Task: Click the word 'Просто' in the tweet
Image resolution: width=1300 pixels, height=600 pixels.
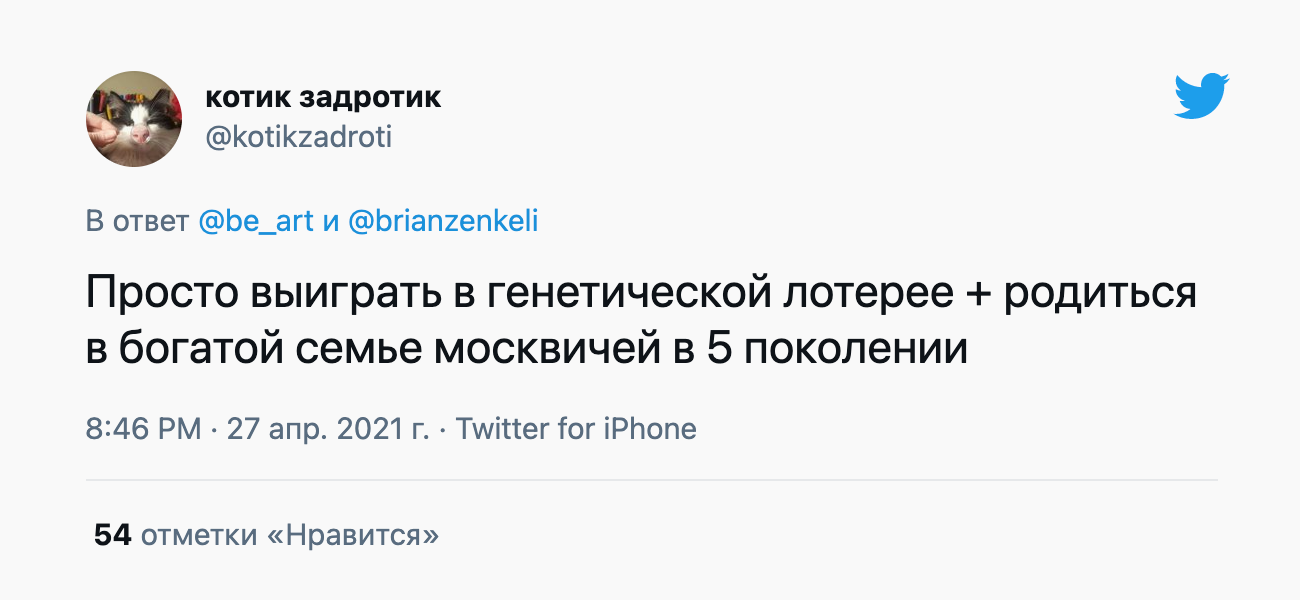Action: (x=160, y=293)
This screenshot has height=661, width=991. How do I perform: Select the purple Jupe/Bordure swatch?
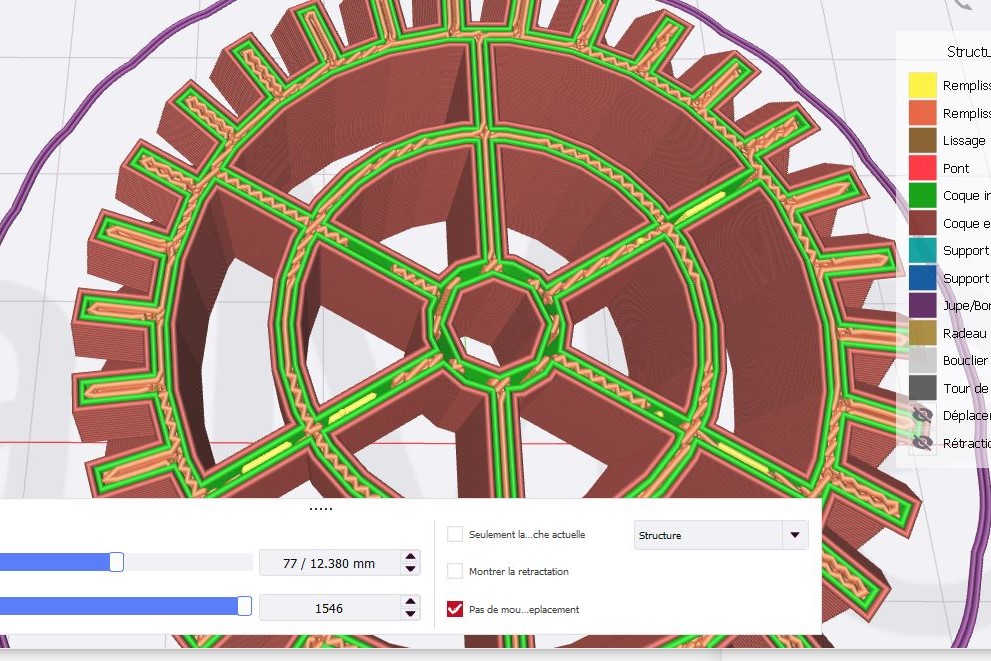[922, 305]
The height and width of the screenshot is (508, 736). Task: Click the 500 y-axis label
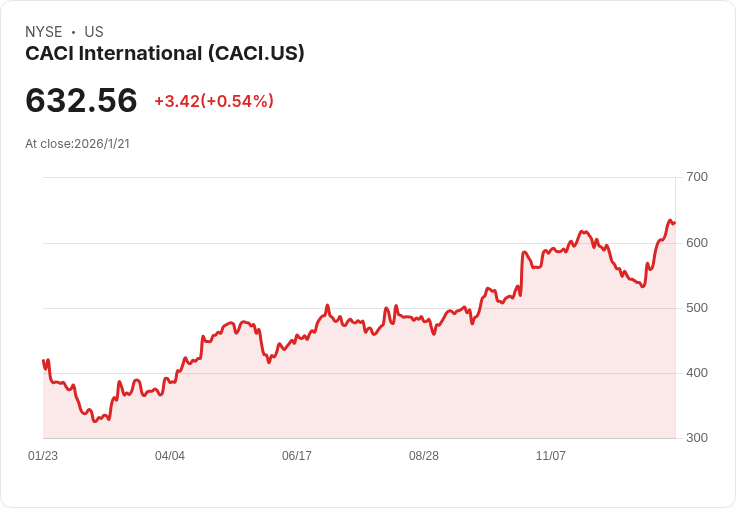[x=697, y=308]
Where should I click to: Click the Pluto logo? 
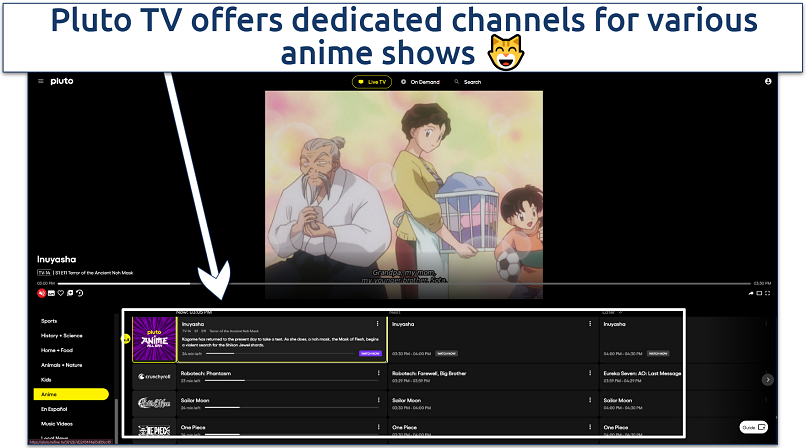click(61, 81)
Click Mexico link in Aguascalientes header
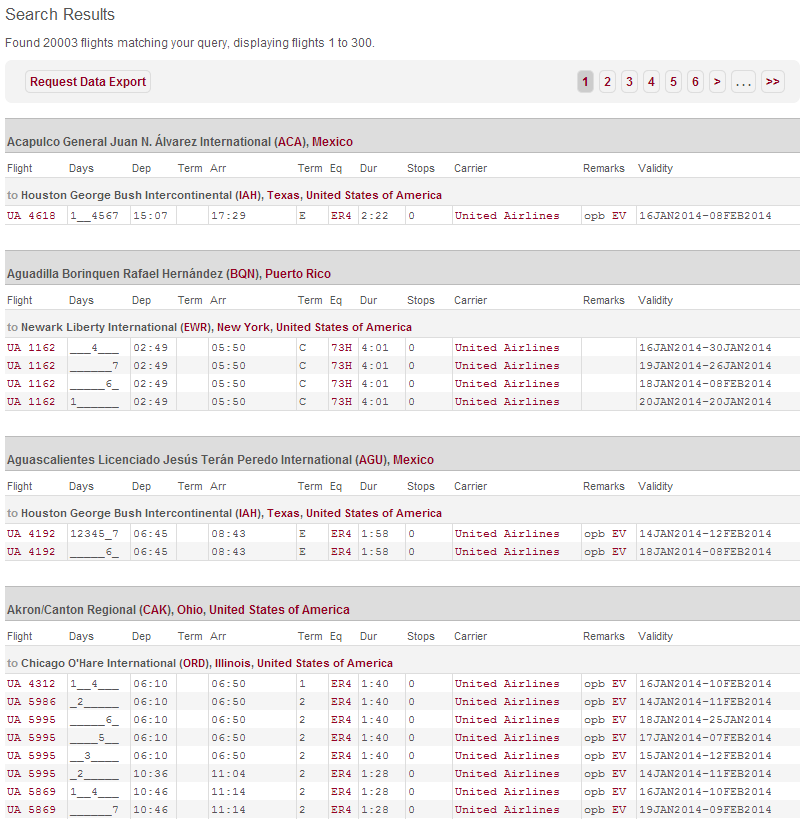Screen dimensions: 803x819 [413, 460]
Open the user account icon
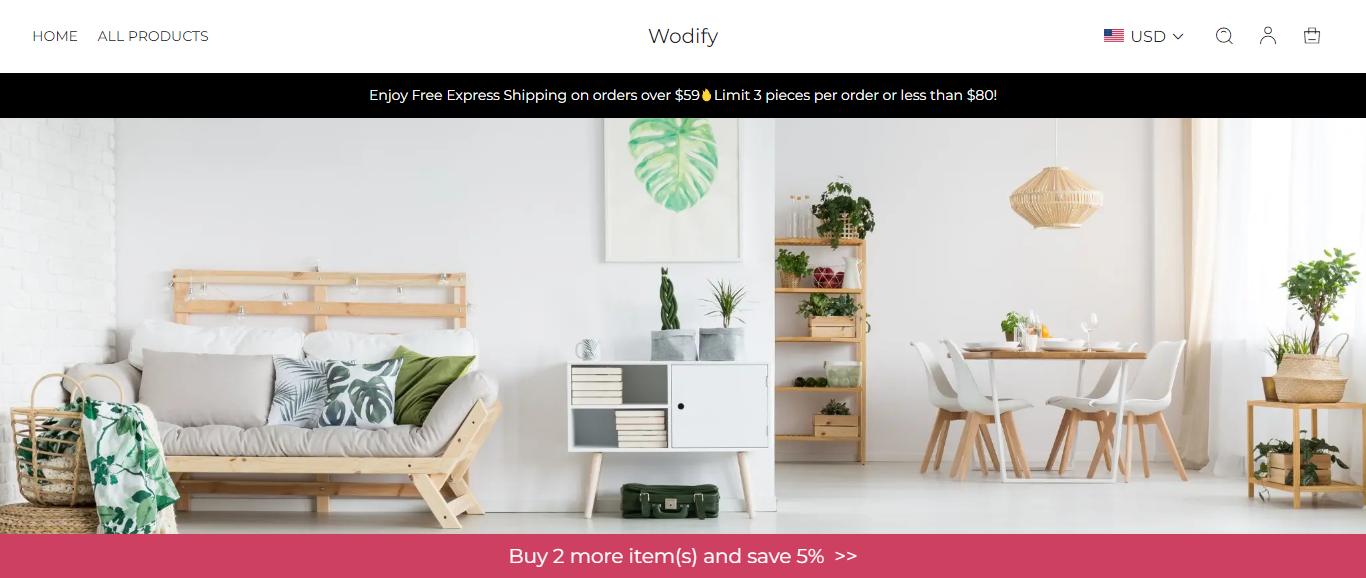Screen dimensions: 1366x578 coord(1268,36)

--*--

**About this task:** Restate each of the entries above word for word and skip every image.

**Response:**
Task: Click the word 'Просто' in the tweet
Image resolution: width=1300 pixels, height=600 pixels.
Action: (x=160, y=293)
This screenshot has height=661, width=991. How do I perform: Select the purple Jupe/Bordure swatch?
[922, 305]
The height and width of the screenshot is (508, 736). Task: Click the 500 y-axis label
[x=697, y=308]
Where should I click to: Click the Pluto logo? 
click(61, 81)
Click Mexico link in Aguascalientes header
Screen dimensions: 803x819 [413, 460]
Open the user account icon
Screen dimensions: 1366x578 coord(1268,36)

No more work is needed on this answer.